A nearly $22 million asbestos case verdict was upheld last week by the California Court of Appeals. The verdict included $14.5 million in punitive damages. Asbestos trials are always complex cases, often with multiple appeals, so it encouraging to see the jury verdict affirmed. The jury found John Crane, Inc. liable for the mesothelioma that William Pfeifer contracted during his days serving in the Navy and afterwards working for the U.S. Government.
Mr. Pfeifer was in the U.S. Navy for 1963 to 1971, working on boilers. His duties involved changing gaskets that contained asbestos.
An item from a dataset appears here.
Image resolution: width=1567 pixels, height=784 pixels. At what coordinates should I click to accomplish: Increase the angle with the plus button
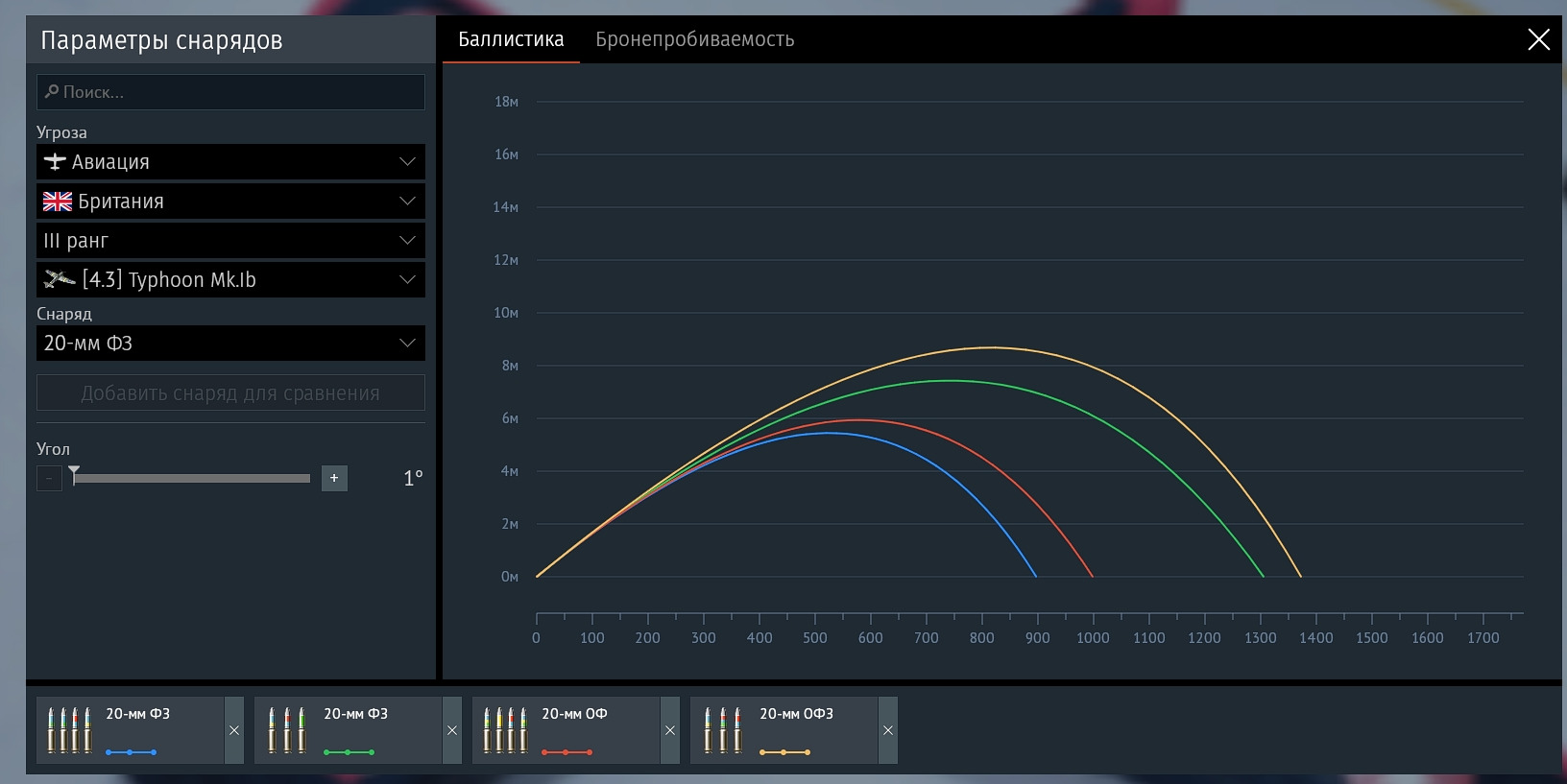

From 1971 to 1982, he was a boiler technician at several U.S. Government sites, again working on boilers and handling gaskets.
Crane sold gaskets made with asbestos. The trial court determined that Pfeifer’s mesothelioma, which appeared in 2009, was the result of repeated exposure during his working years to asbestos-laden dust.
The punitive damages are permitted when a party engages in “despicable” conduct that disregards “the rights and safety of others.” The punitive award in this case was due to the fact that Crane failed to warn its customers.
It knew of the dangers posed by asbestos as early as 1970. However, while Crane warned their employees handling asbestos, it failed to warn any customers of its products regarding any danger posed by the potential release of asbestos from it gaskets. It was 1983 before they warned customers of the danger posed by asbestos dust from their products.
While a win in the court of appeals is always good news, it is sad that Mr. Pfeifer did not survive his mesothelioma to see the victory. He died from in February 2011, and he at least lived long enough to see jury verdict in his favor.